→ Assigned task
Looking at the listing below, retype exactly the lines starting at the one containing "Viewport: 1280px width, 666px height." and ending at the one containing "Tap the back", both included, and nothing else.
-----
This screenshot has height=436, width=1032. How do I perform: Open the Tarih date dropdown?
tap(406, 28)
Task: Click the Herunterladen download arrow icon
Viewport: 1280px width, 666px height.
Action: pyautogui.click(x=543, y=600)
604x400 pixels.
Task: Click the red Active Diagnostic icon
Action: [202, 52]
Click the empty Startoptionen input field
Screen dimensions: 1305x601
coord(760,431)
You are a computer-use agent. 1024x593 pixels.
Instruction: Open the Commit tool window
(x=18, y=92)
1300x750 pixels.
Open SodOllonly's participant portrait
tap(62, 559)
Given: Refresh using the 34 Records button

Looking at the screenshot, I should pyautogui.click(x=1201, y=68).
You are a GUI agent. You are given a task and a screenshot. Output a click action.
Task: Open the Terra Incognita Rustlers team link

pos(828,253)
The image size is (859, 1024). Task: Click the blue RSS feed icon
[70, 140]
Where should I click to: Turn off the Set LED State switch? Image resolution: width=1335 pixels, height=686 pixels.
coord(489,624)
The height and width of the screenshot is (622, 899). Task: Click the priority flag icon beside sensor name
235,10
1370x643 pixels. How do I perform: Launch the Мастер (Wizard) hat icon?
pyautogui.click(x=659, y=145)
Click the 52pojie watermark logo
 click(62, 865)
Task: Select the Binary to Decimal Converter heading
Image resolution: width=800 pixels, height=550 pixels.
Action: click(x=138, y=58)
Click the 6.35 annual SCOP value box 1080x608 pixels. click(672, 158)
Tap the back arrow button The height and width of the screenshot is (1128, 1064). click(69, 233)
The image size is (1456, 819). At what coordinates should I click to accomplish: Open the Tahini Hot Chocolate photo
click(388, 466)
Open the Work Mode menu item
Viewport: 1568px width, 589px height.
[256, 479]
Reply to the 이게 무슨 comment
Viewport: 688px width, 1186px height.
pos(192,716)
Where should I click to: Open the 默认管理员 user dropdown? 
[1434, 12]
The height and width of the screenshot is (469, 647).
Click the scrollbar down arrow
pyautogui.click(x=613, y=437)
-----
→ The answer
Viewport: 1280px width, 666px height.
Action: pyautogui.click(x=543, y=600)
604x400 pixels.
Task: Click the red Active Diagnostic icon
Action: [202, 52]
Click the empty Startoptionen input field
Screen dimensions: 1305x601
coord(760,431)
You are a computer-use agent. 1024x593 pixels.
Instruction: Open the Commit tool window
(x=18, y=92)
1300x750 pixels.
Open SodOllonly's participant portrait
tap(62, 559)
Given: Refresh using the 34 Records button

Looking at the screenshot, I should pyautogui.click(x=1201, y=68).
You are a GUI agent. You are given a task and a screenshot. Output a click action.
Task: Open the Terra Incognita Rustlers team link

pos(828,253)
The image size is (859, 1024). Task: Click the blue RSS feed icon
[70, 140]
Where should I click to: Turn off the Set LED State switch? Image resolution: width=1335 pixels, height=686 pixels.
coord(489,624)
The height and width of the screenshot is (622, 899). Task: Click the priority flag icon beside sensor name
235,10
1370x643 pixels. How do I perform: Launch the Мастер (Wizard) hat icon?
pyautogui.click(x=659, y=145)
Click the 52pojie watermark logo
 click(62, 865)
Task: Select the Binary to Decimal Converter heading
Image resolution: width=800 pixels, height=550 pixels.
Action: click(x=138, y=58)
Click the 6.35 annual SCOP value box 1080x608 pixels. click(672, 158)
Tap the back arrow button The height and width of the screenshot is (1128, 1064). click(69, 233)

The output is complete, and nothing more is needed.